*** Opening of GIVEN RECORDS ***

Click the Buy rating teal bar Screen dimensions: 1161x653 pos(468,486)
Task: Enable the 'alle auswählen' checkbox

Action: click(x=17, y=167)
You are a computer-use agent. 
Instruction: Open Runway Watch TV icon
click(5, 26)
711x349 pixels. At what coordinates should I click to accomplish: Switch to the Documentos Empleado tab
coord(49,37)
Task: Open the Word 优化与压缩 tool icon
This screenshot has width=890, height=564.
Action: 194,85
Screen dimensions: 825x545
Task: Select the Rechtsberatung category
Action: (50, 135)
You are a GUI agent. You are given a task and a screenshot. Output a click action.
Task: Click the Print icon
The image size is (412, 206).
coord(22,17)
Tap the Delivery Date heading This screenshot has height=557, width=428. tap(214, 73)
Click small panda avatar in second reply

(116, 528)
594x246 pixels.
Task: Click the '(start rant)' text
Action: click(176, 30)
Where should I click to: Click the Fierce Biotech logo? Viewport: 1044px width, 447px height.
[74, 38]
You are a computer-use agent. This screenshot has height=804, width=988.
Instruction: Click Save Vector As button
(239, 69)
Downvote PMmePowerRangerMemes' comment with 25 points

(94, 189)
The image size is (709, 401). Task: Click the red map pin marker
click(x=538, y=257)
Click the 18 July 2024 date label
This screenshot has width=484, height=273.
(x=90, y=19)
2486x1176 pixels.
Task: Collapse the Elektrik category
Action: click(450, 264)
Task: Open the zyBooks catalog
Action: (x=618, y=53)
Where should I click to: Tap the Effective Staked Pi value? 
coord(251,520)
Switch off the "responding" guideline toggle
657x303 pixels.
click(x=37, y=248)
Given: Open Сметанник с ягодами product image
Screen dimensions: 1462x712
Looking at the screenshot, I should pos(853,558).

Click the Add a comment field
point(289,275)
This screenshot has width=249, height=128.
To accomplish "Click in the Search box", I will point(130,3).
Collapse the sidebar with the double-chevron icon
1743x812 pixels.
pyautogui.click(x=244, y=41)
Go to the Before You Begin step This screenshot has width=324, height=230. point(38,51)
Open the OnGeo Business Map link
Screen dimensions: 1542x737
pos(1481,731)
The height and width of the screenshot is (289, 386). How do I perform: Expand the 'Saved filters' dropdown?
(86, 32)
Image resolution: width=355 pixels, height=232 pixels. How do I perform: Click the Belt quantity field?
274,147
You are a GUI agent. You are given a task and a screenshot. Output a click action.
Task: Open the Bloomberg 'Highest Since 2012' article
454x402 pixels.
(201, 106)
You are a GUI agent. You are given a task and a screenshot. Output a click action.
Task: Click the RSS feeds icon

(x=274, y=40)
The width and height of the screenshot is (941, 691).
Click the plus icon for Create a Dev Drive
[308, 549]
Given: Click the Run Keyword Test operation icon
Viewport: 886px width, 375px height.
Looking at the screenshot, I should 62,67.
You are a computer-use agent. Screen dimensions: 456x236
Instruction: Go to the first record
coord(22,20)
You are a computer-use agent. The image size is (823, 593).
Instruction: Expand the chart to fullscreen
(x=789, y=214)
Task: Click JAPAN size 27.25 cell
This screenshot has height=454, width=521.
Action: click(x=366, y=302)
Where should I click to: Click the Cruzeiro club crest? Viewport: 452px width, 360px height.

*** Close of GIVEN RECORDS ***

### EXERCISE INSTRUCTIONS
Copy each line of the data exactly, please.

### RESULT OF THIS TASK
Click the Buy rating teal bar Screen dimensions: 1161x653 pos(468,486)
Task: Enable the 'alle auswählen' checkbox

Action: click(x=17, y=167)
You are a computer-use agent. 
Instruction: Open Runway Watch TV icon
click(5, 26)
711x349 pixels. At what coordinates should I click to accomplish: Switch to the Documentos Empleado tab
coord(49,37)
Task: Open the Word 优化与压缩 tool icon
This screenshot has width=890, height=564.
Action: 194,85
Screen dimensions: 825x545
Task: Select the Rechtsberatung category
Action: (50, 135)
You are a GUI agent. You are given a task and a screenshot. Output a click action.
Task: Click the Print icon
The image size is (412, 206).
coord(22,17)
Tap the Delivery Date heading This screenshot has height=557, width=428. tap(214, 73)
Click small panda avatar in second reply

(116, 528)
594x246 pixels.
Task: Click the '(start rant)' text
Action: click(176, 30)
Where should I click to: Click the Fierce Biotech logo? Viewport: 1044px width, 447px height.
[74, 38]
You are a computer-use agent. This screenshot has height=804, width=988.
Instruction: Click Save Vector As button
(239, 69)
Downvote PMmePowerRangerMemes' comment with 25 points

(94, 189)
The image size is (709, 401). Task: Click the red map pin marker
click(x=538, y=257)
Click the 18 July 2024 date label
This screenshot has width=484, height=273.
(x=90, y=19)
2486x1176 pixels.
Task: Collapse the Elektrik category
Action: click(450, 264)
Task: Open the zyBooks catalog
Action: (x=618, y=53)
Where should I click to: Tap the Effective Staked Pi value? 
coord(251,520)
Switch off the "responding" guideline toggle
657x303 pixels.
click(x=37, y=248)
Given: Open Сметанник с ягодами product image
Screen dimensions: 1462x712
Looking at the screenshot, I should pos(853,558).

Click the Add a comment field
point(289,275)
This screenshot has width=249, height=128.
To accomplish "Click in the Search box", I will point(130,3).
Collapse the sidebar with the double-chevron icon
1743x812 pixels.
pyautogui.click(x=244, y=41)
Go to the Before You Begin step This screenshot has width=324, height=230. point(38,51)
Open the OnGeo Business Map link
Screen dimensions: 1542x737
pos(1481,731)
The height and width of the screenshot is (289, 386). How do I perform: Expand the 'Saved filters' dropdown?
(86, 32)
Image resolution: width=355 pixels, height=232 pixels. How do I perform: Click the Belt quantity field?
274,147
You are a GUI agent. You are given a task and a screenshot. Output a click action.
Task: Open the Bloomberg 'Highest Since 2012' article
454x402 pixels.
(201, 106)
You are a GUI agent. You are given a task and a screenshot. Output a click action.
Task: Click the RSS feeds icon

(x=274, y=40)
The width and height of the screenshot is (941, 691).
Click the plus icon for Create a Dev Drive
[308, 549]
Given: Click the Run Keyword Test operation icon
Viewport: 886px width, 375px height.
Looking at the screenshot, I should 62,67.
You are a computer-use agent. Screen dimensions: 456x236
Instruction: Go to the first record
coord(22,20)
You are a computer-use agent. The image size is (823, 593).
Instruction: Expand the chart to fullscreen
(x=789, y=214)
Task: Click JAPAN size 27.25 cell
This screenshot has height=454, width=521.
Action: click(x=366, y=302)
Where should I click to: Click the Cruzeiro club crest? Viewport: 452px width, 360px height.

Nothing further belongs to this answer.